Berkshire-based Crane & Company has announced the sale of its technical materials division to a Georgia-based company.

The Dalton-based papermaker says its two mills in Pittsfield will stay open and all of the roughly 100 employees will remain. Neenah Paper Inc. will pay $72 million for the business. Bill McCarthy is Neenah’s vice president of financial analysis and investor relations.

“Can’t run a mill without employees so that is definitely the plan,” said McCarthy.

Crane’s spokesman Craig Conrad says the division has grown over the past 10 years.

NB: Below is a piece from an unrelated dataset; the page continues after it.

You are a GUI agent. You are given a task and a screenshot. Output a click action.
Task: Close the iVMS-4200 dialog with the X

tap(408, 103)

“It has a very loyal, prestigious customer base,” Conrad said. “It has a very strong, dedicated employee team. The rationale for the sale was that the non-woven industry sector is experiencing significant consolidation. There are big major players like Neenah Paper that are building these global platforms. So it was the board’s and the management team’s belief that while Crane has done a great job growing this business to the current size, selling the business and allowing it to be part of a much broader company in this sector who can bring technical resources to accelerate its growth to the next level, is the right move. Neenah Paper is really the right company that can take the technical materials division to the next level.”

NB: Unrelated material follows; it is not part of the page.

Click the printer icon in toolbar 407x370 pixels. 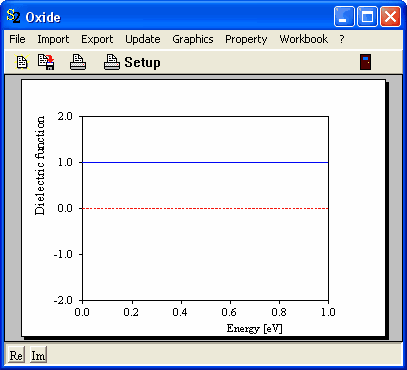tap(78, 62)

Conrad explains the products made in the technical materials division are used in water filtration.

“Technical materials provides a performance orientated, wet-laid, non-woven material primarily for the filtration end market,” he explained. “This material is also in environmental, energy and industrial uses.”

Neenah Paper was founded in 1873 in Wisconsin, where it has three manufacturing facilities, along with another in Michigan. Its headquarters are in Georgia. The company already employs more than 1,000 people in the U.S and more than 700 in Germany at three more manufacturing sites. The company’s annual net sales total $850 million.

Crane’s technical materials division creates annual revenue of $50 million. The company’s two other divisions employ roughly 1,200 people. At its headquarters in Dalton, the company makes currency for the U.S. government, something it has been doing since 1879. The company became the country’s sole supplier of paper money in 1964. Crane’s stationary division is in North Adams. A majority of the technical materials division is housed in a two-story building that was unveiled in February 2013. The $5 million project involved renovating the existing 30,000 square feet and adding another facility of equal size.

“The renovation of the building on Hubbard Avenue was primarily driven to be able to expand our operations,” Conrad said. “It’s been very successful.”

McCarthy says Neenah’s decision was based on Crane’s products, market position and strong relationships.

“Neenah has an existing filtration business in Europe,” McCarthy said. “It’s a market and a technology that we’re very interested in. They’re growing, dependable and profitable. So the Crane business has been very successful and was a very good fit with the type of acquisitions we were looking for.”

The companies expect to finalize the sale in early July. Crane has operated in Dalton since 1801, with papermaking roots reaching back to the 1770s in Boston, supporting those integral in the American Revolution, like Paul Revere, with bank notes and stationary.